Former UN Gang leader Clay Roueche – pictured here at the Abbotsford funeral of murdered associate Duane Harvey Meyer in May 2008 – has been re-sentenced to 30 years in a U.S. jail.  - John Van Putten file photo
Former UN Gang leader Clay Roueche – pictured here at the Abbotsford funeral of murdered associate Duane Harvey Meyer in May 2008 – has been re-sentenced to 30 years in a U.S. jail.
— image credit: John Van Putten file photo

Former UN Gang leader Clay Roueche filed a notice of civil claim today (Friday) against the attorney general of B.C. and the Vancouver and Abbotsford police departments (VPD and APD).

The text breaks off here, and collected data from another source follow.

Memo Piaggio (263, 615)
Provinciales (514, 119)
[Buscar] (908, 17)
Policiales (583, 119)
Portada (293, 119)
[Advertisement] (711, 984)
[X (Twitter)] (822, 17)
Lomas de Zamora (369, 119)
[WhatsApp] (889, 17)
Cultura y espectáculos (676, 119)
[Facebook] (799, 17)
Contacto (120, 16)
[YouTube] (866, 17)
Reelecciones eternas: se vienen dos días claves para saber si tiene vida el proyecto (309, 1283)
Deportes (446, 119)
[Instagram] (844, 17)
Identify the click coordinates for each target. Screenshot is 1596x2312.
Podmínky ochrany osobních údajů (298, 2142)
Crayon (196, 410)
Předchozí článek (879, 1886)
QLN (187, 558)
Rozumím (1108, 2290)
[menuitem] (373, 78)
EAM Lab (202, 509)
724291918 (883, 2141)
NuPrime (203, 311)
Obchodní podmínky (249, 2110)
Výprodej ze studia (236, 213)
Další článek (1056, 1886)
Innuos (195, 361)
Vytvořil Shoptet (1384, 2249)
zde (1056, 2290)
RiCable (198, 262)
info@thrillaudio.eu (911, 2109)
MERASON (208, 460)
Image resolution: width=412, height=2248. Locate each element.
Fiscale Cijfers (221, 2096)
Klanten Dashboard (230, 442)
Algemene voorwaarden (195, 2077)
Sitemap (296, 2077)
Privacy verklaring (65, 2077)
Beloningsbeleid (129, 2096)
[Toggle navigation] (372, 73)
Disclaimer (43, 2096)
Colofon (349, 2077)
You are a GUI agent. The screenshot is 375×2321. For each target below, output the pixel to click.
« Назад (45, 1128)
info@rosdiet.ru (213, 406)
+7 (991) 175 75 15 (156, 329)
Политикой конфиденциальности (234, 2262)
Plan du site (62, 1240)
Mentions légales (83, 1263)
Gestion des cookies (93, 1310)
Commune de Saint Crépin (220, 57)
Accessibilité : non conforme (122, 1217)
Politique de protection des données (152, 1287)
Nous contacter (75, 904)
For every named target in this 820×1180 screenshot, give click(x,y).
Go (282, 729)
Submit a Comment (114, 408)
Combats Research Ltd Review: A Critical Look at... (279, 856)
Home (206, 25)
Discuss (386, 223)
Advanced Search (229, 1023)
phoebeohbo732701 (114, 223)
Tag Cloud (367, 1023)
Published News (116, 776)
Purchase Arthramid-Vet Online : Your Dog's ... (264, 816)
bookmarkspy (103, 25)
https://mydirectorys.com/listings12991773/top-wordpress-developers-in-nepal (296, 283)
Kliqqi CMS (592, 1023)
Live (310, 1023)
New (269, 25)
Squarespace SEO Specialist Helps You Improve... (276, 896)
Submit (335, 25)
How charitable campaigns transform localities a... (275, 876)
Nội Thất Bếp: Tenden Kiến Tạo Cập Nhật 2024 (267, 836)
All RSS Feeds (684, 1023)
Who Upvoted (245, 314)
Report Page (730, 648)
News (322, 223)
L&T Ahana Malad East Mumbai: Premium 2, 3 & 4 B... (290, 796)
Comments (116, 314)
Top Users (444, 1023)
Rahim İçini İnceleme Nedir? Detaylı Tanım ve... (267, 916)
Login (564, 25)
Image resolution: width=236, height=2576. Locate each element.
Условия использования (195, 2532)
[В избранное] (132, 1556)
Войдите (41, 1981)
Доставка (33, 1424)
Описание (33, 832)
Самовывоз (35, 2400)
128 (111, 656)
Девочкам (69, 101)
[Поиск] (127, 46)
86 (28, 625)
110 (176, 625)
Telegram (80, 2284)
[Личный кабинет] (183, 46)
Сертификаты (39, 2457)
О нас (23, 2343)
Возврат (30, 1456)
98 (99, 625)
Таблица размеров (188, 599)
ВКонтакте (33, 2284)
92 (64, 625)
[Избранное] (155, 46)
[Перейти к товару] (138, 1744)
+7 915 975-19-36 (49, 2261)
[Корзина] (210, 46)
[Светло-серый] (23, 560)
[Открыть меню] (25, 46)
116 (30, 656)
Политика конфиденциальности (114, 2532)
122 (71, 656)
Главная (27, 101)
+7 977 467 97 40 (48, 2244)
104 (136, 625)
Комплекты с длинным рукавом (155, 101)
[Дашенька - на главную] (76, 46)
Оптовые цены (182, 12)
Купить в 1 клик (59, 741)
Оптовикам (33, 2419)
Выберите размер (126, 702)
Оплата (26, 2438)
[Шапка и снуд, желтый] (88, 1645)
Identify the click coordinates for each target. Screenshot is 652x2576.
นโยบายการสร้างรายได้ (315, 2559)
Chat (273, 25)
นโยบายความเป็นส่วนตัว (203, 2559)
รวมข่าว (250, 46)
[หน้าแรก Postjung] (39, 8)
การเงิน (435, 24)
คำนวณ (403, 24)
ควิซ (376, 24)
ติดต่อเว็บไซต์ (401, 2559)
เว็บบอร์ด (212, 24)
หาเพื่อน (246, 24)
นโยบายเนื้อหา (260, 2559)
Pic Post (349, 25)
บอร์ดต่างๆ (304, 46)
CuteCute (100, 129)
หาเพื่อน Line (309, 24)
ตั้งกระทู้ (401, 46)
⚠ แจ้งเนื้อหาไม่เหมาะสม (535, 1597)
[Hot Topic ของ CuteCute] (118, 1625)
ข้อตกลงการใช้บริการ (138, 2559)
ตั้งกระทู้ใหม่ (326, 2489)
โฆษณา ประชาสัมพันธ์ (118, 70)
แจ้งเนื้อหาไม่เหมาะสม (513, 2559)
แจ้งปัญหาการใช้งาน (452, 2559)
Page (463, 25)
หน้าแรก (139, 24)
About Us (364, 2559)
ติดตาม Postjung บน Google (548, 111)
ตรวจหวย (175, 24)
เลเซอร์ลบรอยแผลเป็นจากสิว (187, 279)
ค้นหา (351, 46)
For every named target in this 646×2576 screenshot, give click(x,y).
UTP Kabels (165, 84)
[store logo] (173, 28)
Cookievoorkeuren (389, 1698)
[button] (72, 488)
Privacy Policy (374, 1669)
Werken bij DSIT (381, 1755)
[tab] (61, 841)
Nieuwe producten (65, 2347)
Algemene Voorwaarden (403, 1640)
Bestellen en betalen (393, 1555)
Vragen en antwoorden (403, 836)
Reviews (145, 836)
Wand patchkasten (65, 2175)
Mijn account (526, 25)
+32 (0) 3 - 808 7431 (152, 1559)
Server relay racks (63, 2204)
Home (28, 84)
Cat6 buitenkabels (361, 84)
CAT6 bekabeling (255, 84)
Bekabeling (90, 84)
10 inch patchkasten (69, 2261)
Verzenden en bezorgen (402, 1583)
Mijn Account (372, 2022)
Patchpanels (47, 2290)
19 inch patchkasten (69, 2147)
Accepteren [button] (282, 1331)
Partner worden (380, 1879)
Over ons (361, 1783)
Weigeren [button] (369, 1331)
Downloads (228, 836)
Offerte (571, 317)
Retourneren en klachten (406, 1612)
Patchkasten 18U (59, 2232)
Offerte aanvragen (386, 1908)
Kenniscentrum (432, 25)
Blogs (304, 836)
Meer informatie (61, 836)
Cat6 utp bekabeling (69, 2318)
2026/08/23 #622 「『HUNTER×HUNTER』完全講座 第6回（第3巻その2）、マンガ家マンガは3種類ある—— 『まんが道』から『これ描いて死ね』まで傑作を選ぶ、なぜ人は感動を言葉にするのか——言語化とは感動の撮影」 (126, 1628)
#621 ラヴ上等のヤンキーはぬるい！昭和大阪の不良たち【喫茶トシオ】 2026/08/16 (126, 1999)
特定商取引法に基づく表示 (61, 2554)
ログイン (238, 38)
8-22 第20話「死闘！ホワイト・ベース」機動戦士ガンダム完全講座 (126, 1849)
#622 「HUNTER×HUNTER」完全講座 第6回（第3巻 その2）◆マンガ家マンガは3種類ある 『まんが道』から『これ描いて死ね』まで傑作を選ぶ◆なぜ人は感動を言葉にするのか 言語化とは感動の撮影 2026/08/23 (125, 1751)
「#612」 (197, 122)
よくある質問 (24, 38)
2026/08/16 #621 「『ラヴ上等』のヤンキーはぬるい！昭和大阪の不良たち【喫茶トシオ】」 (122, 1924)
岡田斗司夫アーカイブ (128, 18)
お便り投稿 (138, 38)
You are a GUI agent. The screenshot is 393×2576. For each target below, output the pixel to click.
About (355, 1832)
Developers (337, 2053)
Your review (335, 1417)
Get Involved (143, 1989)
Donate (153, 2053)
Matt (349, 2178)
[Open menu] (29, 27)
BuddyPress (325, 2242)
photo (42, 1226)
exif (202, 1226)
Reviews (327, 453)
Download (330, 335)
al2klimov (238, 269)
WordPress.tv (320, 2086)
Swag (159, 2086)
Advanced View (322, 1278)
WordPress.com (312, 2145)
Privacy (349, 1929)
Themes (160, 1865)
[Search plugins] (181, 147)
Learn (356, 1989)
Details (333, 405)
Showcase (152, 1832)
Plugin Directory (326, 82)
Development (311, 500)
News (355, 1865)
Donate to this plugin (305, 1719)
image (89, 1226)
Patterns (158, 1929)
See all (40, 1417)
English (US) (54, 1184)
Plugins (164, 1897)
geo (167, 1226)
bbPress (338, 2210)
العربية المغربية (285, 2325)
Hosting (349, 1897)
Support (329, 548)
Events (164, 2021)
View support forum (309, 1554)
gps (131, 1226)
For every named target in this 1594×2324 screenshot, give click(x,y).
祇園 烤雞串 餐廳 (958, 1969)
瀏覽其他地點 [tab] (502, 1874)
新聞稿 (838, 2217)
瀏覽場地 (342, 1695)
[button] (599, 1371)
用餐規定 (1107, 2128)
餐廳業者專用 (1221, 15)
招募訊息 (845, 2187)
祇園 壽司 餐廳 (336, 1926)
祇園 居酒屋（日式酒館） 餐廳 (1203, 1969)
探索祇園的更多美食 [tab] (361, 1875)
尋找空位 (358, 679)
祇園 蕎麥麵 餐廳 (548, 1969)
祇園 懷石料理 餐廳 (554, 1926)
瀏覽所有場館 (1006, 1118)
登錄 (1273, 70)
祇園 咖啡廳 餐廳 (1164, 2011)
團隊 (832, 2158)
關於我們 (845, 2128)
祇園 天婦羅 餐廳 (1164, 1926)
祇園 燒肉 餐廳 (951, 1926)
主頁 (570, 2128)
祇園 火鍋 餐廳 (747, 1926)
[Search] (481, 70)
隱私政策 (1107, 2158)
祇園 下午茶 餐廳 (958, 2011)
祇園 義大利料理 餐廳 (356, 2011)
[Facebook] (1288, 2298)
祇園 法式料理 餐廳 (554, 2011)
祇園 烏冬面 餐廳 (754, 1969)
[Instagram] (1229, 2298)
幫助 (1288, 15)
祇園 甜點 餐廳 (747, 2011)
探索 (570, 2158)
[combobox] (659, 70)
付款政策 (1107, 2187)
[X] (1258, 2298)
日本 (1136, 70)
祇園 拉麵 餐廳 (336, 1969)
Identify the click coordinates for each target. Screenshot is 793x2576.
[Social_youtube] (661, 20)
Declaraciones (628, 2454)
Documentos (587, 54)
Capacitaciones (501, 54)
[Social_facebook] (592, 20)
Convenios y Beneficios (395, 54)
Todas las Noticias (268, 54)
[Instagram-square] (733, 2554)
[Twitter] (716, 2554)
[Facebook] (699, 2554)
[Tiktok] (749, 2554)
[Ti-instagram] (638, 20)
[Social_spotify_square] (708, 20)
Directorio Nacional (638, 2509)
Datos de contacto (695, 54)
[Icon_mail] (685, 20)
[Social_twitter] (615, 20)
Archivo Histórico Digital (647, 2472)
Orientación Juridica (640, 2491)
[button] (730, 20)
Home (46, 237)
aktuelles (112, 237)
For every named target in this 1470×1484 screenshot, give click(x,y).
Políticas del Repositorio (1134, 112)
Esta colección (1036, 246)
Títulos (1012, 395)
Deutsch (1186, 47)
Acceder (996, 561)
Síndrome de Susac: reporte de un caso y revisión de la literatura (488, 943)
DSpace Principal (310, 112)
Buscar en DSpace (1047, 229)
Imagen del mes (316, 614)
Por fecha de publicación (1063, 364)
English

Roueche, who earlier this week had his 30-year U.S. prison sentence upheld, claims several police agencies were involved in arranging his "unlawful" arrest in Mexico on May 17, 2008.

He claims the Combined Special Forces Enforcement Unit, the Organized Crime Agency of B.C., the RCMP, the BC Integrated Gang Task Force, the VPD and the APD breached his rights under the Privacy Act when they informed U.S. authorities of his plans to travel to Mexico.

This resulted in Roueche being detained upon his arrival in Mexico and refused entry into the country, ensuring he boarded a plane which would land in the U.S., the claim states.

The plane was destined for Vancouver, B.C., but stopped in Dallas, Texas, where Roueche was arrested on a warrant from the Western District of Washington (Seattle).

Roueche claims his rights were further breached under the Privacy Act in several other instances.

This included when B.C. police provided to U.S. authorities: information obtained from a search of his Coquitlam home; intercepted private communications, which were also released to the media; and other private information.

"As a result of the unlawful acts of the defendants, and its agents, the plaintiff suffered loss and damage, including financial loss, emotional and mental distress, and breaches of his civil rights and liberties as guaranteed by the Charter," the claim states.

He is seeking general, special and aggravated damages, as well as declarations that his Charter rights were infringed.

Roueche pleaded guilty in April 2009 to conspiring with others, from 2005 on, to export cocaine from the U.S. to Canada and to import B.C. Bud into the U.S. He further admitted that he conspired with others to transport and deliver the cash proceeds from the illegal drug sales.